Work task A.
In the NetBSD problem report, since which version has the Raspberry Pi 3B+ platform been broken?
Work task B.
Give part of the NetBSD problem report again with "Postfix" swapped for "Sendmail". Start at the words "NetBSD Problem Report" and stop after "19:03:29 +0000 (UTC)".
Work task C.
Carry on the NetBSD problem report about the Raspberry Pi 3B+ boot failure from the point where it stops.

Extract.
= Beginning of Section =

NetBSD Problem Report #56459

From www@netbsd.org  Tue Oct 19 19:03:31 2021
Return-Path: <www@netbsd.org>
Received: from mail.netbsd.org (mail.netbsd.org [199.233.217.200])
	(using TLSv1.3 with cipher TLS_AES_256_GCM_SHA384 (256/256 bits))
	(Client CN "mail.NetBSD.org", Issuer "mail.NetBSD.org CA" (not verified))
	by mollari.NetBSD.org (Postfix) with ESMTPS id C77281A9239
	for <gnats-bugs@gnats.NetBSD.org>; Tue, 19 Oct 2021 19:03:31 +0000 (UTC)
Message-Id: <20211019190329.DE9691A923A@mollari.NetBSD.org>
Date: Tue, 19 Oct 2021 19:03:29 +0000 (UTC)
From: rorybolt@gmail.com
Reply-To: rorybolt@gmail.com
To: gnats-bugs@NetBSD.org
Subject: Rasberry Pi 3B+ boot failure and solution
X-Send-Pr-Version: www-1.0

>Number:         56459
>Category:       port-arm
>Synopsis:       Rasberry Pi 3B+ boot failure and solution
>Confidential:   no
>Severity:       serious
>Priority:       medium
>Responsible:    skrll
>State:          closed
>Class:          sw-bug
>Submitter-Id:   net
>Arrival-Date:   Tue Oct 19 19:05:00 +0000 2021
>Closed-Date:    Tue Oct 19 19:18:29 +0000 2021
>Last-Modified:  Tue Oct 19 20:25:01 +0000 2021
>Originator:     Rory Bolt
>Release:        9.99.91
>Organization:
Kioxia
>Environment:
NetBSD arm64 9.99.91 NetBSD 9.99.91 (GENERIC64) 
>Description:
The Raspberry Pi 3B+ platform has been broken since 9.99.88 with various boot problems. The latest is a panic with the following backtrace (sorry, this is from a picture of the panic and I did not type in all the addresses/details):

panic: kernel diagnostic assertion "l->l_stat == LSONPROC" failed in kern_sleepq.c

vpanic()

= End of Section =

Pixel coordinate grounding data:
= Beginning of Section =

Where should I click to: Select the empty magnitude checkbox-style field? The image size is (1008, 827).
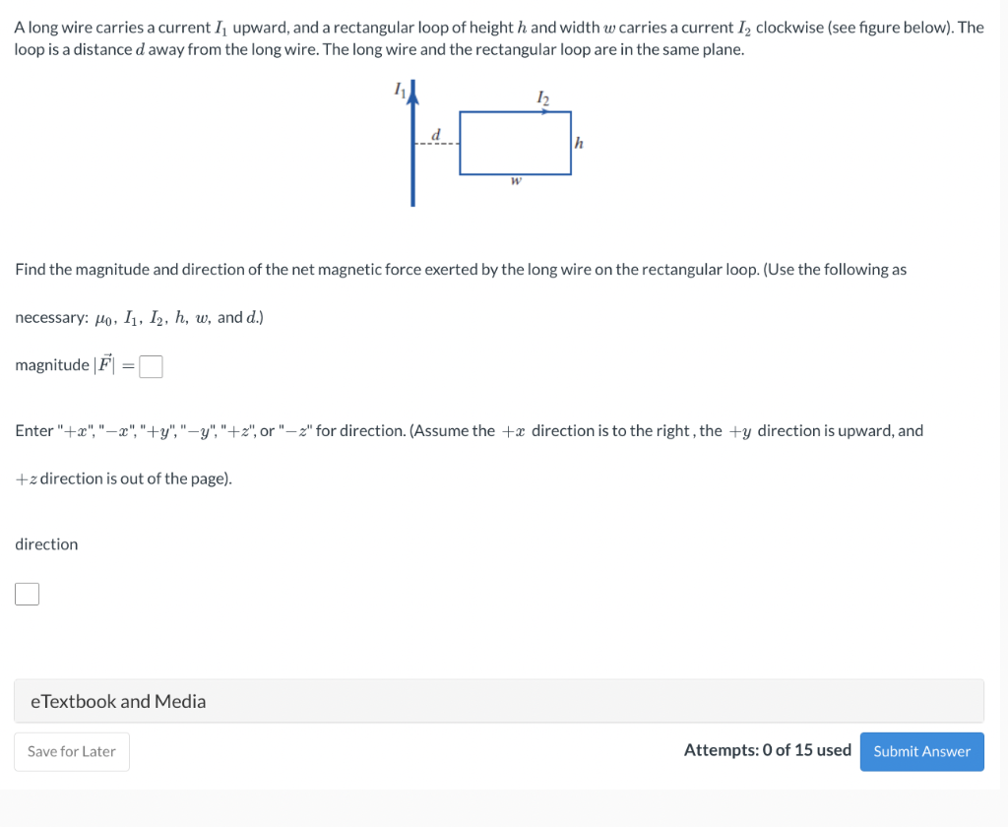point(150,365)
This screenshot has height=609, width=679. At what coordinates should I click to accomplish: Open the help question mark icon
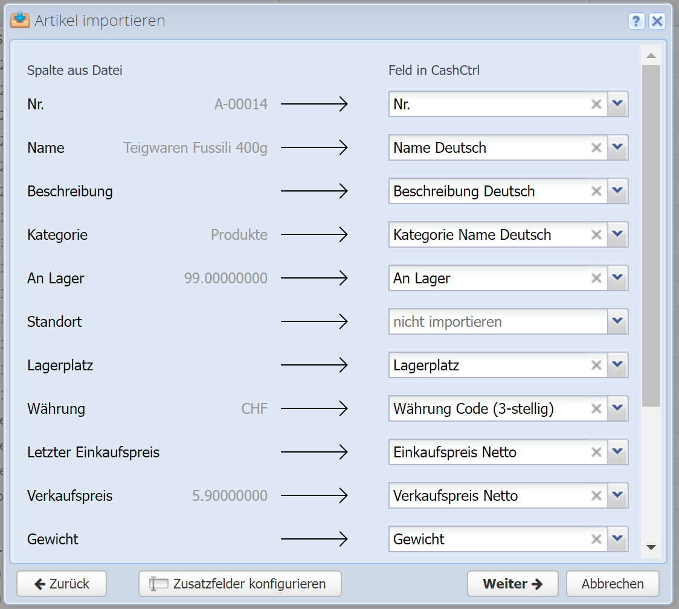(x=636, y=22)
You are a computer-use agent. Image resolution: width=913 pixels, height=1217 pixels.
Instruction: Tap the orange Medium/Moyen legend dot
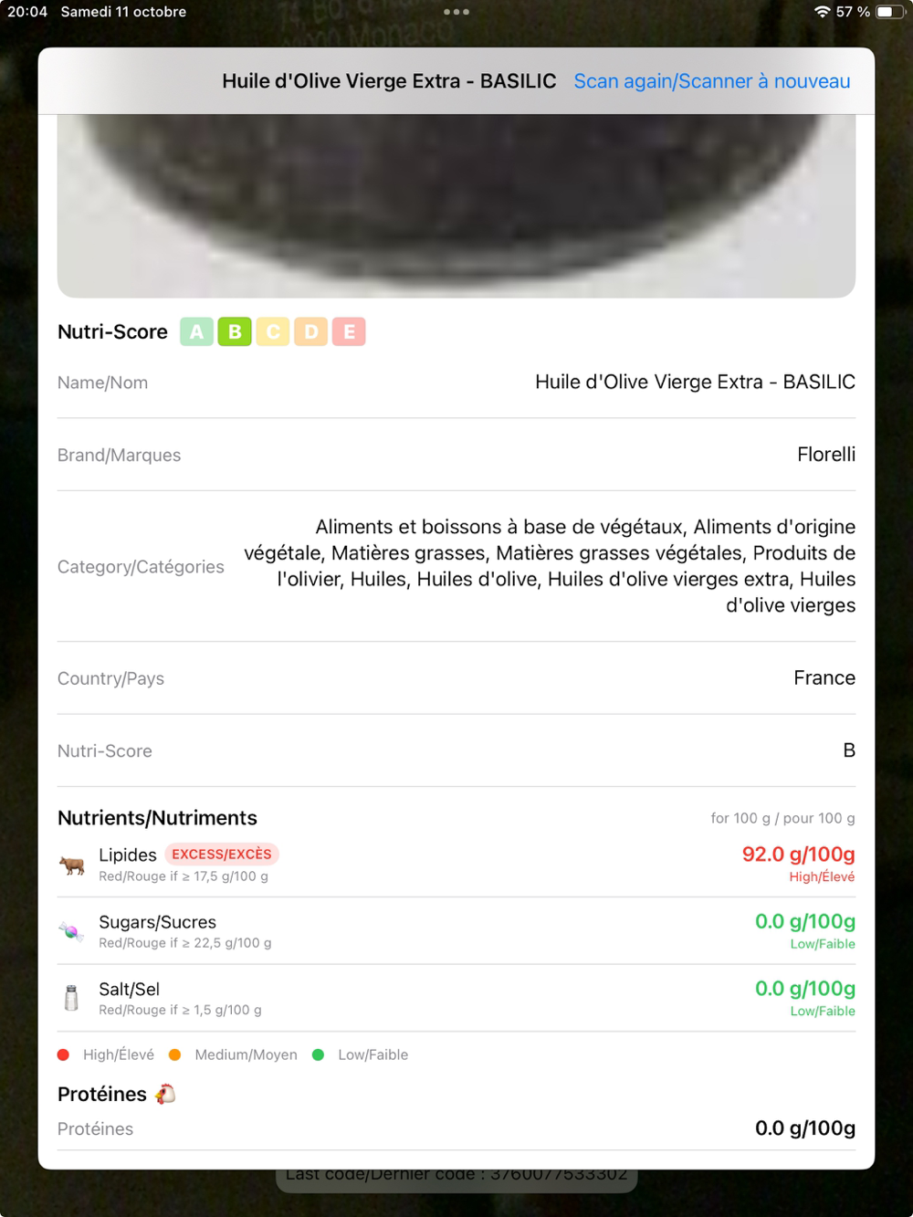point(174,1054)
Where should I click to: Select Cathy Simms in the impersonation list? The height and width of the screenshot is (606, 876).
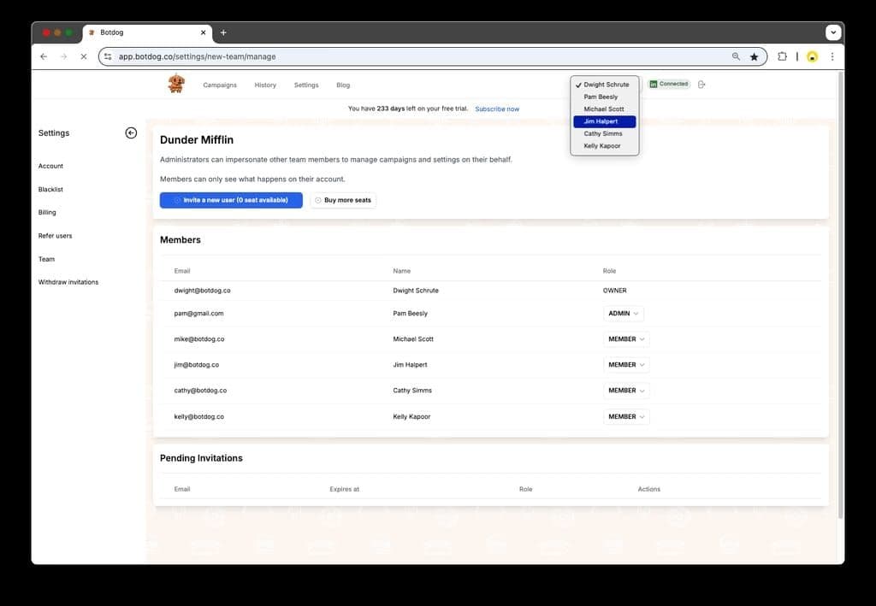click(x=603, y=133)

= End of Section =

Reply A.
Since 9.99.88.

Reply B.
NetBSD Problem Report #56459

From www@netbsd.org  Tue Oct 19 19:03:31 2021
Return-Path: <www@netbsd.org>
Received: from mail.netbsd.org (mail.netbsd.org [199.233.217.200])
	(using TLSv1.3 with cipher TLS_AES_256_GCM_SHA384 (256/256 bits))
	(Client CN "mail.NetBSD.org", Issuer "mail.NetBSD.org CA" (not verified))
	by mollari.NetBSD.org (Sendmail) with ESMTPS id C77281A9239
	for <gnats-bugs@gnats.NetBSD.org>; Tue, 19 Oct 2021 19:03:31 +0000 (UTC)
Message-Id: <20211019190329.DE9691A923A@mollari.NetBSD.org>
Date: Tue, 19 Oct 2021 19:03:29 +0000 (UTC)

Reply C.
kern_assert()
sleepq_enqueue()
cv_enter()
cv_wait()
xc_wait()
pic_establish_intr()
bcm2836mp_intr_init()
arm_fdt_cpu_hatch()
cpu_hatch()
cpu_mpstart()

By adding debugging info I was able to verify that l->l_stat was LSIDL, we were trying to sleep on the idle lwp.

The fundamental problem is the same as the earlier ones Rin fixed: when the secondary processors are initializing on the idle lwp, they cannot suspend/sleep. As has been previously mentioned on the port-arm mailing list, there are MANY opportunities for locking in the processor initialization path - and it would be great if this were reworked. 

The specific problem here is that the "cold" flag has been cleared before pic_establish_intr() was called, and as a result xc_broadcast() and xc_wait() are being executed instead of just pic_unblock_irqs(). 

>How-To-Repeat:
Attempt to boot any of the daily builds since June 2021 on a Raspberry Pi 3B+.
>Fix:
In this case the fix is easy, although as mentioned in the description I see many other opportunities to enter sleepq_enqueue() during the arm secondary processor initialization path.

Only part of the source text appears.